Title : Crowdsourcing Ambiguity-Aware Ground Truth - a Cross-Task Evaluation

Presenter Anca Dumitrache
Abstract The process of gathering ground truth data through human annotation is a major bottleneck in the use of information extraction methods for populating the Semantic Web. Crowdsourcing-based approaches are gaining popularity in the attempt to solve the issues related to volume of data and lack of annotators. Typically these practices use inter-annotator agreement as a measure of quality. However, in many domains, such as event detection, ambiguity in the data, as well as a multitude of perspectives of the information examples are continuously present. In this talk, I will present the CrowdTruth methodology for efficiently gathering of ground truth data, as it applies to a number of diverse use cases that cover a variety of domains and annotation tasks. Central to this approach is the use of CrowdTruth metrics, capturing inter-annotator disagreement. I will present the results of comparing the quality of the data aggregated with CrowdTruth metrics with majority vote, over a set of diverse crowdsourcing tasks: medical relation extraction, Twitter event identification, news event extraction and sound interpretation. This evaluation shows that capturing and interpreting disagreement is essential for acquiring a high quality ground truth. The experiments also show that an increased number of crowd workers leads to growth and stabilization in the quality of annotations, going against the usual practice of employing a small number of annotators.

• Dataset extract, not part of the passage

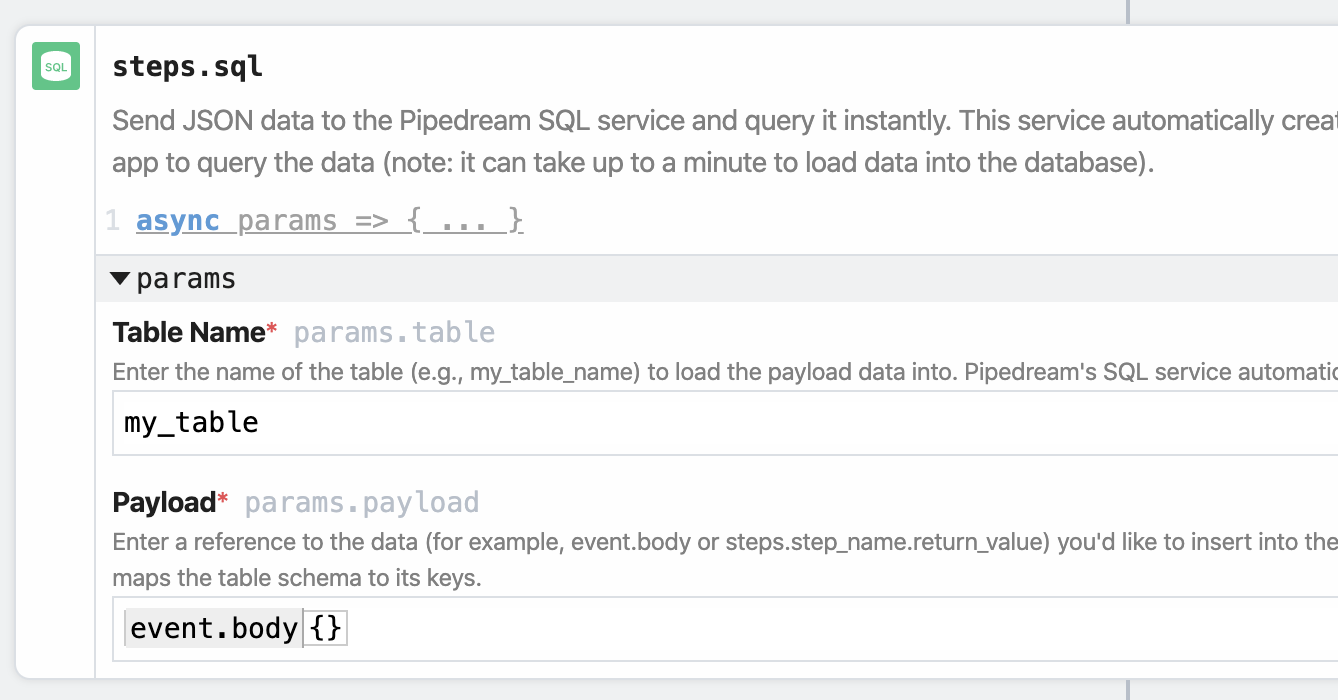Click the params.payload reference label
The image size is (1338, 700).
click(x=361, y=501)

Title : Constructing Disease-centric Knowledge Graphs: a case study for depression

Presenter Zhisheng Huang
Abstract A large number of medical knowledge sources have been converted to knowledge graphs, covering everything from drugs to trials and from vocabularies to gene-disease associations. Such knowledge graphs are typically generic, covering very large areas of medicine (e.g. all of internal medicine, or arbitrary drugs, arbitrary trials, etc). Such knowledge graphs become prohibitively large, hampering both efficiency for machines and usability for people. In this talk we show how we used multiple large knowledge sources to construct a much smaller knowledge graph that is focussed on single disease (in our case major depression disorder). Such a disease-centric knowledge-graph makes it more convenient for doctors (in our case psychiatric doctors) to explore the relationship among various knowledge resources and to answer realistic clinical queries.